En başta dikkat çektiğimiz gibi bölgedeki sorun sadece hava kirliliği de değil. Toprak kirliliği de çok ciddi bir sorun.
Prof. Dr. Necat Ağca, 2011 yılında İskenderun bölgesinde yaptıkları araştırmada toprakta üç ağır metalin normalin çok üzerinde bulunduğuu tespit ettiklerini belirterek “1 santimetre toprağın oluşması 100 ila 500 yılı buluyor. Yani toprağı kaybettiniz mi bir daha geri dönüşü yok” diyor.

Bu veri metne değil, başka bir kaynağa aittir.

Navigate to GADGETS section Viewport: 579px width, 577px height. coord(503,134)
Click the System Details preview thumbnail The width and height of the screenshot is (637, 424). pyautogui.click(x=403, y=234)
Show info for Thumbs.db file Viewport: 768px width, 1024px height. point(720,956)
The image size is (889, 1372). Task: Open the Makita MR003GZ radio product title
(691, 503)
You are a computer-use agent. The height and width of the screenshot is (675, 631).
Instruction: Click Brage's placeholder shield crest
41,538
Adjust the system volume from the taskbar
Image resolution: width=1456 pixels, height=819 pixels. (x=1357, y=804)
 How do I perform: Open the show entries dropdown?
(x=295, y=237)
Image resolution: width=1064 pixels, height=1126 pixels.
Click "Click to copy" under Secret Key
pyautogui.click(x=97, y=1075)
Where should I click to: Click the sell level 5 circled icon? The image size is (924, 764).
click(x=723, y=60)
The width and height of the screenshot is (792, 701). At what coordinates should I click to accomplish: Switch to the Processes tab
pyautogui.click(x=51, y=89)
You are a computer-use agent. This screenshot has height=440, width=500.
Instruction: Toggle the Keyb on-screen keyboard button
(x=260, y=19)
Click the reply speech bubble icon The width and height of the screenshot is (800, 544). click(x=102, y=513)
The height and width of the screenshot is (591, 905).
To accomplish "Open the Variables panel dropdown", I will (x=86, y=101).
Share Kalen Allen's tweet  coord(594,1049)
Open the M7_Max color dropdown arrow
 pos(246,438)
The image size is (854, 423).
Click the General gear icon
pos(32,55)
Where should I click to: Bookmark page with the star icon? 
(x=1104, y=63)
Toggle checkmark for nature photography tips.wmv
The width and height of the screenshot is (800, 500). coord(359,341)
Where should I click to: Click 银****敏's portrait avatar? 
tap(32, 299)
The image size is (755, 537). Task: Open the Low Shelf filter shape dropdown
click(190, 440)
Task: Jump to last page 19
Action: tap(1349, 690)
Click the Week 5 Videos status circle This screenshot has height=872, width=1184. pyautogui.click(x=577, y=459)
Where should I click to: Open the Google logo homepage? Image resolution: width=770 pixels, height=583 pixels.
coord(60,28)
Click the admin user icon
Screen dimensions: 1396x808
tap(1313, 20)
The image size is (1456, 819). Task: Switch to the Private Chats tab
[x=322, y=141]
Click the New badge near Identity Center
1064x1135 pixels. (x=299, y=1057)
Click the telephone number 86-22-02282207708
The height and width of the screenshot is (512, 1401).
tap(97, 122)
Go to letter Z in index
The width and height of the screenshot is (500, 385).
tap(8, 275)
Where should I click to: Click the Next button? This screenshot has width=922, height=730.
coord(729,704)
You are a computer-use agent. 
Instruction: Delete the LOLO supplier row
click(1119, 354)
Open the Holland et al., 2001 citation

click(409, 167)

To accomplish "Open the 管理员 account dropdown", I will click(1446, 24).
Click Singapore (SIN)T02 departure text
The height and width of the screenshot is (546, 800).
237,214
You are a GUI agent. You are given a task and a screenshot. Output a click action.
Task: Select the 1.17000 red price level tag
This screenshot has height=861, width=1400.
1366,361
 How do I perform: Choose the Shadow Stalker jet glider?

Hem tarım hem balıkçılık yok olacak
Termik santral bölgelerinde deniz ısınması da başka bir sorun. Biyosistem mühendisi Prof. Dr. Berkant Ödemiş, 16 santral daha yapılırsa, asit yağmurlarıyla tarımın, günde 5 milyon ton suyun kaynama derecesinde tekrar denize deşarj edilerek de balıkçılığın yok olacağına dikkat çekiyor.
Tüm bu bilimsel raporlar, açıklamalar santrallere karşı açılan davalarda dile getiriliyor. 15 yıldır kömürlü termik santral mücadelesi verilen Hata ve Adana’da ısrarla kümülatif etki üzerinde duruluyor.
Hukuki mücadele sürüyor
Avukat İsmail Hakkı, bu bölgedeki santrallerin birinin değil, hepsinin ve bölgedeki diğer sanayinin de kirletici etkisinin bütüncül olarak değerlendirilmesi gerektiğinin altını çiziyor. 2009’da Danıştay’dan kümülatif etki konusunda içtihat olşuturacak bir kararı almayı da başarmışlar.
Mesela EPDK bu sebeple 14 santralin lisansını vermeyi reddetti. Yumurtalık'a Fransız şirketi Engie kurma istediği santralden yerel halkın tepkisiyle vazgeçti. Ancak hukuki mücadele o kadar da kolay ilerlemiyor. Bir yandan lisanslara bir yandan da ÇED raporlarına karşı açılmış onlarca davaları var.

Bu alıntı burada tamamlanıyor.